▶ [TEXT SECTION]
···

Two faculty from WKU’s Department of Geography and Geology recently returned from southwestern China as invited lecturers in a workshop on environmental justice supported by a grant from the U.S. State Department to the Vermont Law School’s U.S.-China Partnership in Environmental Law.

Local Zhuang women wash clothes near one of two main discharge points for Lingshui Spring.

Expanding into new directions for WKU’s China Environmental Health Project (CEHP), Jason Polk and Leslie North of the Hoffman Environmental Research Institute helped implement a two-day environmental workshop for local people and government officials to understand the workings of the Lingshui Spring water supply in southwest China’s Guangxi Autonomous Region.  Some 100,000 people rely on the spring as their sole water source.

···

Target pointing data
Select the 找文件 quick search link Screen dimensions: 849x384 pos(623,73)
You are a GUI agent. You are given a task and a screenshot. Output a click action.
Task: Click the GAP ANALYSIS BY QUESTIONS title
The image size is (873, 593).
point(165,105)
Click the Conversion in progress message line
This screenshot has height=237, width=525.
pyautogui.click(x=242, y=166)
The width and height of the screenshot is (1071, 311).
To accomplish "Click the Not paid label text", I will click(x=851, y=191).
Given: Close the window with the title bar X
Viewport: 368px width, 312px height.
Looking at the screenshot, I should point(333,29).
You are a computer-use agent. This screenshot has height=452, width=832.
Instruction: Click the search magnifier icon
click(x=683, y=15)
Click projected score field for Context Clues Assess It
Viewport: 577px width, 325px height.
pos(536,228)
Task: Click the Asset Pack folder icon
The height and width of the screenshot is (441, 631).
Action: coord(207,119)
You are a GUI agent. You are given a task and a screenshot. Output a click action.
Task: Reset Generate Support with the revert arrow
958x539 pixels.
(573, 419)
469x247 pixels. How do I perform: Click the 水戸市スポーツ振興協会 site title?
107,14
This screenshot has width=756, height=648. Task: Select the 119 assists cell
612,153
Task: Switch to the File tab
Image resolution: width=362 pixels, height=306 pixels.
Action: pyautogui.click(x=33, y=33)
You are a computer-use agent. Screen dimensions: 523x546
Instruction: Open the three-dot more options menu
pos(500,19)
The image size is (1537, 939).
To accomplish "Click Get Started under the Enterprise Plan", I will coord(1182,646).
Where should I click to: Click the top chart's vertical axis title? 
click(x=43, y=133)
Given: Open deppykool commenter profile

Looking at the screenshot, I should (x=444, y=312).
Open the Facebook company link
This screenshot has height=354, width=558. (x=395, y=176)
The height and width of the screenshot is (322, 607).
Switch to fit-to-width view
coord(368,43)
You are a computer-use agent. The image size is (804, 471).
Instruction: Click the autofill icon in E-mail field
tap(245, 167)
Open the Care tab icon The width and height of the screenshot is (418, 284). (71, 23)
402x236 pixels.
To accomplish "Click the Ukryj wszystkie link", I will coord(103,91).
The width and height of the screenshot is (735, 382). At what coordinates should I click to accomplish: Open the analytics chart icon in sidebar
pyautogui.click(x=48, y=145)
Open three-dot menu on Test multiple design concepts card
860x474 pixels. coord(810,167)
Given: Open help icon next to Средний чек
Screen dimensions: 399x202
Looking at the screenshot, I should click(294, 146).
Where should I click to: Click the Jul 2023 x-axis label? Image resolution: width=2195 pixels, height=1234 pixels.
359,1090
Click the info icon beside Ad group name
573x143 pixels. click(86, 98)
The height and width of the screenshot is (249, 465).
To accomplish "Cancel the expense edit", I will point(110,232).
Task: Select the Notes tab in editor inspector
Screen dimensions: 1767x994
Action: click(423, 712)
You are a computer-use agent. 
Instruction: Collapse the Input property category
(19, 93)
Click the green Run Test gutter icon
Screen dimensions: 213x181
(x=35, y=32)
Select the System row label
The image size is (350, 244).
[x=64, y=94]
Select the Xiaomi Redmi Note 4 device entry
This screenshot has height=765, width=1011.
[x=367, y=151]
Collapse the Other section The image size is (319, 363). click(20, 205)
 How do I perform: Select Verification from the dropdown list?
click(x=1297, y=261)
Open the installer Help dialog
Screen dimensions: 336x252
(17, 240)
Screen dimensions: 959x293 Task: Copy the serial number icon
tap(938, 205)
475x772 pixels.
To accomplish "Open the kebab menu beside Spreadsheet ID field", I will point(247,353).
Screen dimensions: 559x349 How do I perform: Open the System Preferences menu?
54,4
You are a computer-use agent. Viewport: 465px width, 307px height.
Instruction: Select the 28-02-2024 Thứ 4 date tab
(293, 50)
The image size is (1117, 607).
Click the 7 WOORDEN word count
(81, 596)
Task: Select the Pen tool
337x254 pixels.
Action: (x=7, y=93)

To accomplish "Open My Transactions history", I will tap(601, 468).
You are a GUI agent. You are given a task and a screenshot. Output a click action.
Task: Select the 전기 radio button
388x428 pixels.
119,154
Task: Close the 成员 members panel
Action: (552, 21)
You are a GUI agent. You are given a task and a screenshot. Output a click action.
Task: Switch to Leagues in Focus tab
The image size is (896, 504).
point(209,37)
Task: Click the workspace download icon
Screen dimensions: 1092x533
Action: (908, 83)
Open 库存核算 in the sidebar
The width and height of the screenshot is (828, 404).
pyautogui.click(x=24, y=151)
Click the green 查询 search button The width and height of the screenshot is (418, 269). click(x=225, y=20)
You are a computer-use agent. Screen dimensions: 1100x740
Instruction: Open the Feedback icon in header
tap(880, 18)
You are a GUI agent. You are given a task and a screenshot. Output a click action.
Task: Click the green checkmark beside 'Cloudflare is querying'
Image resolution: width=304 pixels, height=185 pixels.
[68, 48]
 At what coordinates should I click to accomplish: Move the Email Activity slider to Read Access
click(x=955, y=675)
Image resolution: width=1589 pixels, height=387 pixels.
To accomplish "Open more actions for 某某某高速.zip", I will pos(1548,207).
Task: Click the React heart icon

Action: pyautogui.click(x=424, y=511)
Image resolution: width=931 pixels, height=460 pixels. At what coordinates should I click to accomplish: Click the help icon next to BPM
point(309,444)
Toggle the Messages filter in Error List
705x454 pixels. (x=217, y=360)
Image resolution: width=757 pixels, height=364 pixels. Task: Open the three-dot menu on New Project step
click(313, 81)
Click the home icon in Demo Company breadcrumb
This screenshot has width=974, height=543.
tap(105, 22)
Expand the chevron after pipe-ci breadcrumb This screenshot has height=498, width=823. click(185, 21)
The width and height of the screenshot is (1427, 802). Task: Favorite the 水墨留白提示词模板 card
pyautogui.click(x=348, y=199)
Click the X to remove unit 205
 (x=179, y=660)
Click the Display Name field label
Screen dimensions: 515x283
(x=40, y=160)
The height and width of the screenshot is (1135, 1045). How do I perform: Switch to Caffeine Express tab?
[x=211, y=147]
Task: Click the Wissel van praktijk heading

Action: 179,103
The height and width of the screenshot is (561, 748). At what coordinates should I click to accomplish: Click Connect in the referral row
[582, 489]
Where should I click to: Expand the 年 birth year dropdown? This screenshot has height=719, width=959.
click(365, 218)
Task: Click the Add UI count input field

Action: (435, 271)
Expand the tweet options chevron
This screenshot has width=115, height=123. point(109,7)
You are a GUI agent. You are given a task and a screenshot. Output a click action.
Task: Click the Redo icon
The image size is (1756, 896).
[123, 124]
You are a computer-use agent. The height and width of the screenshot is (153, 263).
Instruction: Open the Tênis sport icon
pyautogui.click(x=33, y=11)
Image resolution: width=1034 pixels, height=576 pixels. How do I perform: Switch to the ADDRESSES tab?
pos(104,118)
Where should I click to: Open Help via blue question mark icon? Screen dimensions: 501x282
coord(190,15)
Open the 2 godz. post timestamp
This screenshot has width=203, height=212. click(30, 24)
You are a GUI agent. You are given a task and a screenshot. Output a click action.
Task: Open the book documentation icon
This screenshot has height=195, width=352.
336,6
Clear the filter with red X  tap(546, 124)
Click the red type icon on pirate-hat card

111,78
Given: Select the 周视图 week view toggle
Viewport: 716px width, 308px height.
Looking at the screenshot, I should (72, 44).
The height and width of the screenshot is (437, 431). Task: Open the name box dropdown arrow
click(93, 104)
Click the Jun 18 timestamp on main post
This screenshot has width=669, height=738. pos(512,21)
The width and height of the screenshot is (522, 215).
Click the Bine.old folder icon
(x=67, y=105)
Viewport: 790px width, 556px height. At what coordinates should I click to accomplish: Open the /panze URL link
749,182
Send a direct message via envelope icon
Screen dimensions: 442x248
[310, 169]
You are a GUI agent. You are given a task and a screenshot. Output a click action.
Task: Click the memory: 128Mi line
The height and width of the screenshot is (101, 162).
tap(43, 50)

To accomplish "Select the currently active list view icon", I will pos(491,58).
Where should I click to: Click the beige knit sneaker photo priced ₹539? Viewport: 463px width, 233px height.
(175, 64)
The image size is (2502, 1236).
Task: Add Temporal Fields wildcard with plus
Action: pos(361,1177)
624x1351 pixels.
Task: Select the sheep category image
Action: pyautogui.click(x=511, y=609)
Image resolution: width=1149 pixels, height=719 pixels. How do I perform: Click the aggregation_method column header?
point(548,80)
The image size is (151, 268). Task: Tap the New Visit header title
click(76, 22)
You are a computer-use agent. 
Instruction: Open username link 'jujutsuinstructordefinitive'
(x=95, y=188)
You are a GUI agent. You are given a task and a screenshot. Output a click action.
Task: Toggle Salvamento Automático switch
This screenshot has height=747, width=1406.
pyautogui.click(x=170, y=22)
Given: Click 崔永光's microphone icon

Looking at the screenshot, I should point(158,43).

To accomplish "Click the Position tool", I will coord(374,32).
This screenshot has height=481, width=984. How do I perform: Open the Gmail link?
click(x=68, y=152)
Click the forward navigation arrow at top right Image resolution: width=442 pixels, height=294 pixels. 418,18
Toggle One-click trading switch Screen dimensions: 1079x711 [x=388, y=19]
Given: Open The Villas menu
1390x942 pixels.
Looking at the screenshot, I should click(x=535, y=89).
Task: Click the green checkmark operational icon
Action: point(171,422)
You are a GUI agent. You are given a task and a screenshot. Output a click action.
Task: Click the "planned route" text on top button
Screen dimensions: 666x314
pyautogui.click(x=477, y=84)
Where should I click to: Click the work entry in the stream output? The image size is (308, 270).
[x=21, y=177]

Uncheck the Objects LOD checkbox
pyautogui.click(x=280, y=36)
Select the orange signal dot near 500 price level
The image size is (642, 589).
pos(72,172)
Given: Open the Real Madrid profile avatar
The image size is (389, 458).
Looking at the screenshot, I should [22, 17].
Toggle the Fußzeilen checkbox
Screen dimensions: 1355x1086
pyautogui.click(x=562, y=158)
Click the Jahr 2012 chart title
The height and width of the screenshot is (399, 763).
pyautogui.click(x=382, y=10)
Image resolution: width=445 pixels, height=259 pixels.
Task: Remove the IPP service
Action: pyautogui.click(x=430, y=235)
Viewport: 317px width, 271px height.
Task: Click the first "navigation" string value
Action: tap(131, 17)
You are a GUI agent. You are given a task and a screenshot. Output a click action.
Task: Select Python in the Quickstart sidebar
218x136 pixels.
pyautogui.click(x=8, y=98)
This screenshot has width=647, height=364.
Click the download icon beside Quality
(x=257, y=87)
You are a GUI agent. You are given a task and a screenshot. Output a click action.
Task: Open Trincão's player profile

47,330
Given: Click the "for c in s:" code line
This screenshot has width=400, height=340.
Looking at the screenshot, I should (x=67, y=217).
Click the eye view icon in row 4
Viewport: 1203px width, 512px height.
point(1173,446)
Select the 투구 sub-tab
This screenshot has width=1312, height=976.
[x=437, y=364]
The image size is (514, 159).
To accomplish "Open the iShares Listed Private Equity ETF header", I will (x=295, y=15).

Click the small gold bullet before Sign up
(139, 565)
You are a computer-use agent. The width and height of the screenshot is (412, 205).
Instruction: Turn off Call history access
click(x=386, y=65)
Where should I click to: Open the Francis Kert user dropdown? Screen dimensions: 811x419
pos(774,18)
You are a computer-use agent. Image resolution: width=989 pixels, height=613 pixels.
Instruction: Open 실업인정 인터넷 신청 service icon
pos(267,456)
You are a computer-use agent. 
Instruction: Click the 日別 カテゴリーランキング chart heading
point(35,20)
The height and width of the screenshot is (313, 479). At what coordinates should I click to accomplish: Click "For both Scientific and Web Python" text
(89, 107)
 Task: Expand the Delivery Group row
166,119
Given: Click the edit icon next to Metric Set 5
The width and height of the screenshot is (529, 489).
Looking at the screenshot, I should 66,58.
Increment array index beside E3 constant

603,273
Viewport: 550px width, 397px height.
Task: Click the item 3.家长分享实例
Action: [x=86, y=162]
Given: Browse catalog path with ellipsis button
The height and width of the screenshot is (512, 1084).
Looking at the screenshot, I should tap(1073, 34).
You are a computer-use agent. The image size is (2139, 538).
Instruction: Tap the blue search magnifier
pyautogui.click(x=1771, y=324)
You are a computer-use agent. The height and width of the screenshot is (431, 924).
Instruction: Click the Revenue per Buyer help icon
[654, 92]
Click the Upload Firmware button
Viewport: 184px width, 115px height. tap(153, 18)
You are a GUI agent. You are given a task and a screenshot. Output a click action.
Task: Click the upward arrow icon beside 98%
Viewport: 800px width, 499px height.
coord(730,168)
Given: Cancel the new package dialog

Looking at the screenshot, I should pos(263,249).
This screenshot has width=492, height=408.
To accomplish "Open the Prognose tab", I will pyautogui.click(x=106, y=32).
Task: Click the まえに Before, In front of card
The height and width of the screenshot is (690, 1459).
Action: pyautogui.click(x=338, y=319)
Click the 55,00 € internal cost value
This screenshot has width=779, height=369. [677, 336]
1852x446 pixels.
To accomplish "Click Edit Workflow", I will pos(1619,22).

···

▶ [EXERCISE TASKS]
- a) Revise the listing from its first line through the line with "Looking at the screenshot, I should point(333,29).", replacing "title bar X" with "title bar close button" and keeping everything else the same.
- b) Write what comes next in the article about the WKU workshop on the Lingshui Spring water supply, starting right after its final sentence.

▶ [PER-TASK ANSWERS]
- a)
Select the 找文件 quick search link Screen dimensions: 849x384 pos(623,73)
You are a GUI agent. You are given a task and a screenshot. Output a click action.
Task: Click the GAP ANALYSIS BY QUESTIONS title
The image size is (873, 593).
point(165,105)
Click the Conversion in progress message line
This screenshot has height=237, width=525.
pyautogui.click(x=242, y=166)
The width and height of the screenshot is (1071, 311).
To accomplish "Click the Not paid label text", I will click(x=851, y=191).
Given: Close the window with the title bar close button
Viewport: 368px width, 312px height.
Looking at the screenshot, I should point(333,29).

- b)
The U.S. Environmental Protection Agency defines environmental justice as the “fair treatment and meaningful involvement of all people regardless of race, color, national origin, or income with respect to the development, implementation, and enforcement of environmental laws, regulations, and policies.”  Conditions fall way short throughout the world, disproportionally for both rural and urban poor. In southwest China this particularly impacts indigenous minority nationalities such as the Zhuang people that dominate the area around Lingshui Spring.

The workshop, Training and Communication on Understanding and Protecting Groundwater in Wuming County, was organized by Guo Fang and Jiang Guanghui of the International Research Center on Karst in Guilin. The goal of the workshop was to educate and engage local citizens and government leaders to understand and develop better water protection strategies to protect public health, particularly for the disadvantaged rural poor.

Dr. Jason Polk and Leslie North of WKU pose with Dr. Guo Fang from the IRCK (fifth from left), and officials from the Wuming County government political consultative, Guangxi Autonomous Region government, and the Chinese Geological Survey.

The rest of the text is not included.